A Prospective Randomized Trial of Home Versus Hospital Care in Glucose Monitoring of Gestational Diabetes and Mild Gestational Hyperglycemia

Clinical Trial Details — Status: Completed

Administrative data

• NCT number: NCT01441518
• Other study ID #: upeclin/HC/FMB-Unesp-52
• Status: Completed
• Phase: Phase 2
• First received: May 31, 2011
• Last updated: July 7, 2015
• Start date: May 2010
• Est. completion date: November 2013

Study information

• Verified date: September 2011
• Source: UPECLIN HC FM Botucatu Unesp
• Contact: n/a
• Is FDA regulated: No
• Health authority: Brazil: Ethics Committee
• Study type: Interventional

Clinical Trial Summary

Pregnancies complicated by diabetes and mild gestational hyperglycemia are associated with increased perinatal and maternal complications. The most serious maternal complication is the risk of developing type 2 diabetes after 10-12 years of the delivery. Perinatal complications include fetal macrosomia with consequent increased risk of obstetrical trauma and hypoxia/asphyxia, high rates of cesarean section, respiratory distress syndrome, and metabolic disorders at birth. Regardless of the diagnosis of diabetes and mild gestational hyperglycemia, the perinatal outcome is directly related to maternal metabolic control. For the tight control of blood glucose, pregnant women are treated as home care (outpatient) or hospital care. Objective: To evaluate the cost-effectiveness and safety of home versus hospital care of gestational diabetes and mild gestational hyperglycemia.
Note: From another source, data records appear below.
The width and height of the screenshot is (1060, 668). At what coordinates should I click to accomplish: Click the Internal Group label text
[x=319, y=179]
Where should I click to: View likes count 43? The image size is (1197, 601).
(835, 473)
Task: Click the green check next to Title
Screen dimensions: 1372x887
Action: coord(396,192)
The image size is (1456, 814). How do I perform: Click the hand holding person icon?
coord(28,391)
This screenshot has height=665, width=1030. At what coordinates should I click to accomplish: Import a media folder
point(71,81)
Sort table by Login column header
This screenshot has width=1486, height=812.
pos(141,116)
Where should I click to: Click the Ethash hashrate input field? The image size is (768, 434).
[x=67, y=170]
Recruitment information / eligibility

• Status: Completed
• Enrollment: 80
• Est. completion date: November 2013
• Est. primary completion date: January 2013
• Accepts healthy volunteers: No
• Gender: Female
• Age group: 18 Years to 45 Years

Eligibility

Inclusion Criteria:

• Patients who were diagnosed with gestational, pre gestational diabetes mellitus or mild gestational hyperglycemia. Patients should have one of the four criteria as following:

• Patients with positive screening for GDM presenting a TTG of 75 g and one of the values below:

• fasting glucose = 92;

• 1h = 180; or

• 2h = 153 will be considered gestational diabetes mellitus (GDM) and these patients will be enrolled to a run-in phase consisting of diet and exercise during 15 days. If the patients still present an abnormal glycemic profile instead of the previous treatment with diet and exercise they will be enrolled in the study and randomized to either home or hospital care; or

• Patients with pre gestational diabetes mellitus type 1 or 2; or

• Patients with positive screening for GDM and presenting normal TTG of 75 g and abnormal glycemic profile, fasting = 85 mg k/l 10 h to 18h post prandial = 130 mg k/ ( Rudge et al,1990).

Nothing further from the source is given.